__EXERCISE__:
Convert the records, starting at the line that contains "The width and" and ending at the end of the records, into a numbered list with blank lines omitted. Leave the pictures out.

[BEGIN]

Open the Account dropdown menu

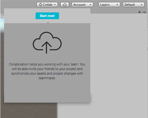[82, 5]
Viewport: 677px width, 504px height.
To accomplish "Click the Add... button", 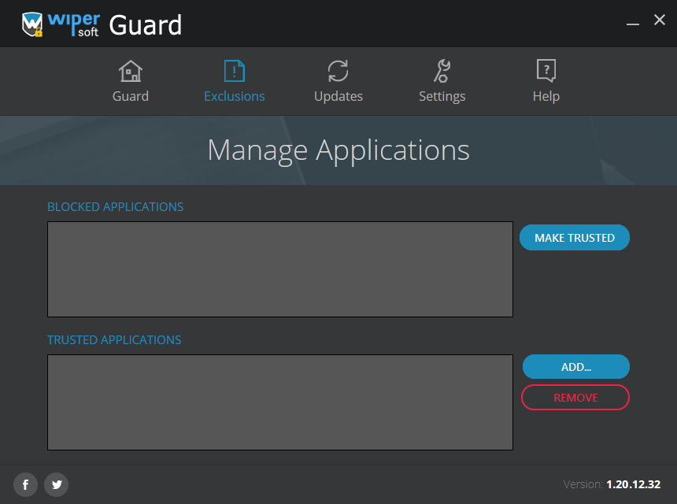I will pyautogui.click(x=576, y=367).
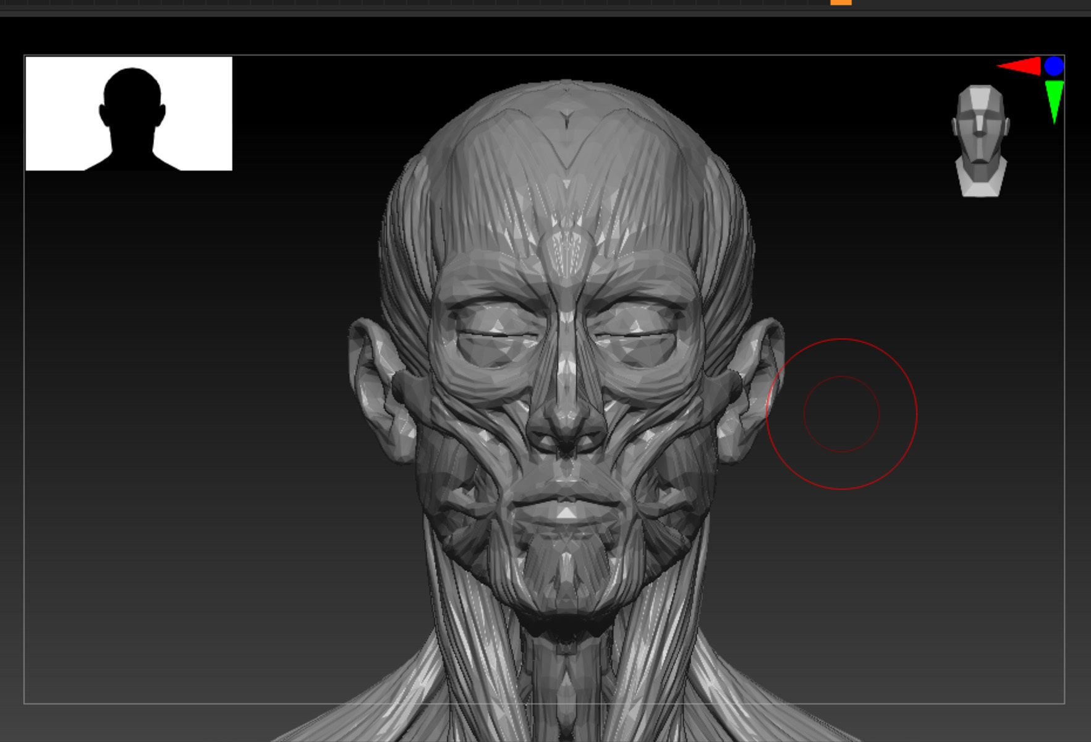Click the center of the red brush cursor ring
Image resolution: width=1091 pixels, height=742 pixels.
pyautogui.click(x=842, y=414)
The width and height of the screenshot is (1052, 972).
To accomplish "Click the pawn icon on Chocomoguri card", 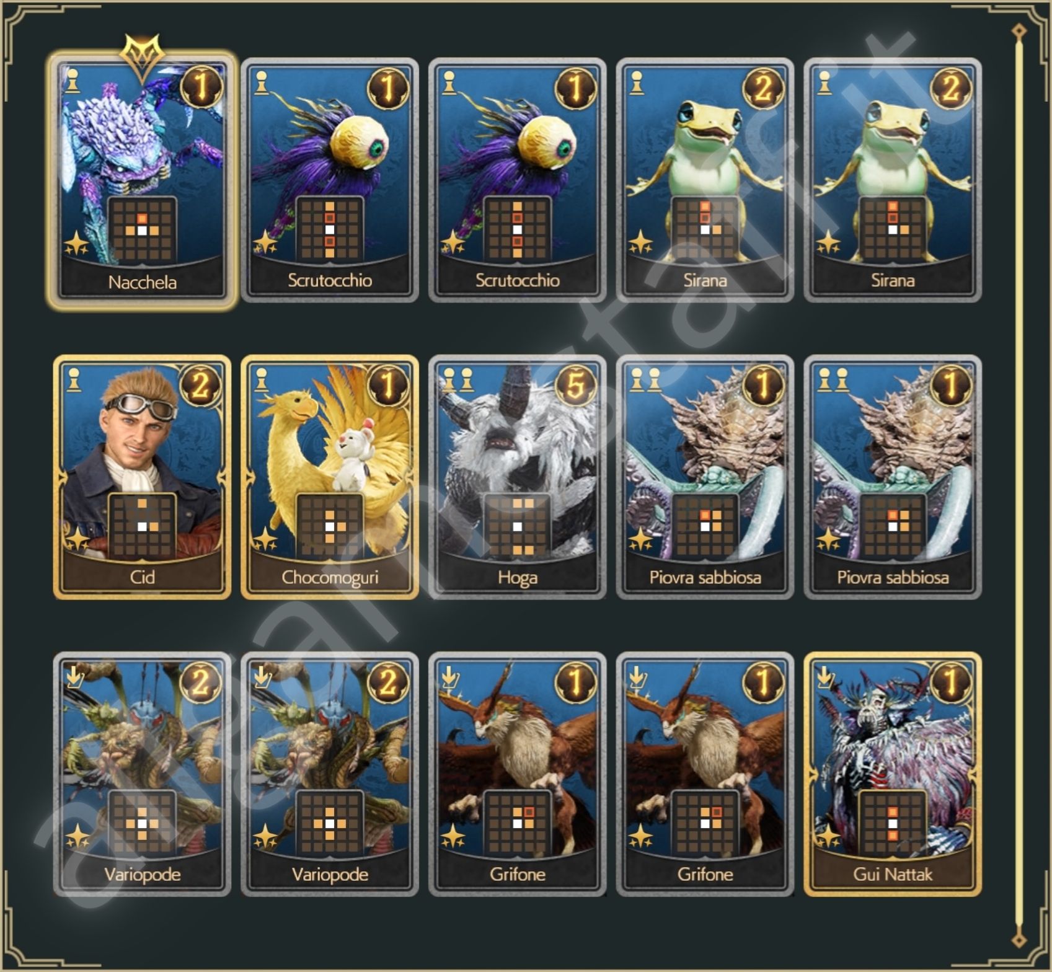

[END]

__EXERCISE RESULT__:
1. The width and height of the screenshot is (1052, 972).
2. To accomplish "Click the pawn icon on Chocomoguri card", 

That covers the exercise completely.